** Set problem **
Format the lines from the start through the line containing "Looking at the screenshot, I should (109, 653)." as a numbered list, leaving out blank lines.

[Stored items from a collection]
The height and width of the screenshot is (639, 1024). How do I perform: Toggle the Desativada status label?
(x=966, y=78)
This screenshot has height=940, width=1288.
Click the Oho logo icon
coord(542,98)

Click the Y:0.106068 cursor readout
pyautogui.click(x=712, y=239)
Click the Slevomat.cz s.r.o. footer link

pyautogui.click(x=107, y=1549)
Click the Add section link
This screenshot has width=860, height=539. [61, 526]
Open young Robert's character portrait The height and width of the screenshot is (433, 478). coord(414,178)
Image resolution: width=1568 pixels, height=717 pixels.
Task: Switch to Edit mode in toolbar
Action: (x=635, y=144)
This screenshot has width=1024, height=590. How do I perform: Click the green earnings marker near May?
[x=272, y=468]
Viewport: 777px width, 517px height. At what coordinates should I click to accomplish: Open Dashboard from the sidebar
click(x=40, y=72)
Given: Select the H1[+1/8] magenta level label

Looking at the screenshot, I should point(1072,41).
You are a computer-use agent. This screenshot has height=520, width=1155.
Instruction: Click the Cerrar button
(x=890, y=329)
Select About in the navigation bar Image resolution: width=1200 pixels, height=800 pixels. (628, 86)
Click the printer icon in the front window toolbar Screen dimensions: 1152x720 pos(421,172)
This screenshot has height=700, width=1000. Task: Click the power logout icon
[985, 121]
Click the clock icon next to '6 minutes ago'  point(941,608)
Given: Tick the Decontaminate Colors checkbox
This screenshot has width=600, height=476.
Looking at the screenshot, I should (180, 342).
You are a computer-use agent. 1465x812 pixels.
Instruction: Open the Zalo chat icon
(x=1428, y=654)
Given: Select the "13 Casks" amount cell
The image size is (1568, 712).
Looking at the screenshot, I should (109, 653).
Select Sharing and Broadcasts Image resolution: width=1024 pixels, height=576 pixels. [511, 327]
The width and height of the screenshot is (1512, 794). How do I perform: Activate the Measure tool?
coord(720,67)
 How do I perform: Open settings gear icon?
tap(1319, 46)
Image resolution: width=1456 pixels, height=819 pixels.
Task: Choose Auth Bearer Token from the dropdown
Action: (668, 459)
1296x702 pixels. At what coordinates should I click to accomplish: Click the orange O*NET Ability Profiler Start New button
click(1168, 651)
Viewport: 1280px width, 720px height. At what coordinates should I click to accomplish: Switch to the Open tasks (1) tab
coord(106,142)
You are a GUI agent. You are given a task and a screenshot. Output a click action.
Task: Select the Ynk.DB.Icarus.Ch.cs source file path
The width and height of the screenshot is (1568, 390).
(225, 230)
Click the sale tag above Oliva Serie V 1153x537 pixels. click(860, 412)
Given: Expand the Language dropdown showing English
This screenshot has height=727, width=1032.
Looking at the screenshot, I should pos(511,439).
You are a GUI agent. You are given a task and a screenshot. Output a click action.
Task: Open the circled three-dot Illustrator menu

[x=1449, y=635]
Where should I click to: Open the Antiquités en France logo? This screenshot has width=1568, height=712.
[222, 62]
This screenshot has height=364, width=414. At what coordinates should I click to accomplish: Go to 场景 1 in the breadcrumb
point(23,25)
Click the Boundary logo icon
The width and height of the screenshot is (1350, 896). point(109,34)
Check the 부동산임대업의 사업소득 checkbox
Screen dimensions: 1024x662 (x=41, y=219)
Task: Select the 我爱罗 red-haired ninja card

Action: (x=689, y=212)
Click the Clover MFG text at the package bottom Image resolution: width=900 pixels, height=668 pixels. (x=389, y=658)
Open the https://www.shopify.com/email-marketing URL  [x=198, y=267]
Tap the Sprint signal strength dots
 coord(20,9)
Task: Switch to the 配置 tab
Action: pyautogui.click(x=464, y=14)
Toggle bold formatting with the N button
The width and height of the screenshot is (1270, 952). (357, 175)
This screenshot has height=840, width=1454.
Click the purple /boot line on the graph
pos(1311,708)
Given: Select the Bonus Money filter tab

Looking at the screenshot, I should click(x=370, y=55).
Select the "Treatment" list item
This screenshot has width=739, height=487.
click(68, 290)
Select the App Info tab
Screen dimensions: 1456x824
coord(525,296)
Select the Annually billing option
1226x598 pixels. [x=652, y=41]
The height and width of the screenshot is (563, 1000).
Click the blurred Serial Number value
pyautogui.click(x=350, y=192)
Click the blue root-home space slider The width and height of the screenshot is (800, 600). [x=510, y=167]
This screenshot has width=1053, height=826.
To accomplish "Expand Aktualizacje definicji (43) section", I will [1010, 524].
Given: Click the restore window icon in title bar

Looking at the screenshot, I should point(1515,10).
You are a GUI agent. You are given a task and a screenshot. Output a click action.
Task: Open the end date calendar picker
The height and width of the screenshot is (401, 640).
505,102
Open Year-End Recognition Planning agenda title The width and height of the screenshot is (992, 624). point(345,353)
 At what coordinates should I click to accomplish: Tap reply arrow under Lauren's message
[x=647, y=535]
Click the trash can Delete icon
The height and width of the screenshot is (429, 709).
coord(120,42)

** Answer for the task **
1. The height and width of the screenshot is (639, 1024). How do I perform: Toggle the Desativada status label?
2. (x=966, y=78)
3. This screenshot has height=940, width=1288.
4. Click the Oho logo icon
5. coord(542,98)
6. Click the Y:0.106068 cursor readout
7. pyautogui.click(x=712, y=239)
8. Click the Slevomat.cz s.r.o. footer link
9. pyautogui.click(x=107, y=1549)
10. Click the Add section link
11. This screenshot has width=860, height=539. [61, 526]
12. Open young Robert's character portrait The height and width of the screenshot is (433, 478). coord(414,178)
13. Image resolution: width=1568 pixels, height=717 pixels.
14. Task: Switch to Edit mode in toolbar
15. Action: (x=635, y=144)
16. This screenshot has width=1024, height=590. How do I perform: Click the green earnings marker near May?
17. [x=272, y=468]
18. Viewport: 777px width, 517px height. At what coordinates should I click to accomplish: Open Dashboard from the sidebar
19. click(x=40, y=72)
20. Given: Select the H1[+1/8] magenta level label
21. Looking at the screenshot, I should point(1072,41).
22. You are a computer-use agent. This screenshot has height=520, width=1155.
23. Instruction: Click the Cerrar button
24. (x=890, y=329)
25. Select About in the navigation bar Image resolution: width=1200 pixels, height=800 pixels. (628, 86)
26. Click the printer icon in the front window toolbar Screen dimensions: 1152x720 pos(421,172)
27. This screenshot has height=700, width=1000. Task: Click the power logout icon
28. [985, 121]
29. Click the clock icon next to '6 minutes ago'  point(941,608)
30. Given: Tick the Decontaminate Colors checkbox
31. This screenshot has width=600, height=476.
32. Looking at the screenshot, I should (180, 342).
33. You are a computer-use agent. 1465x812 pixels.
34. Instruction: Open the Zalo chat icon
35. (x=1428, y=654)
36. Given: Select the "13 Casks" amount cell
37. The image size is (1568, 712).
38. Looking at the screenshot, I should (109, 653).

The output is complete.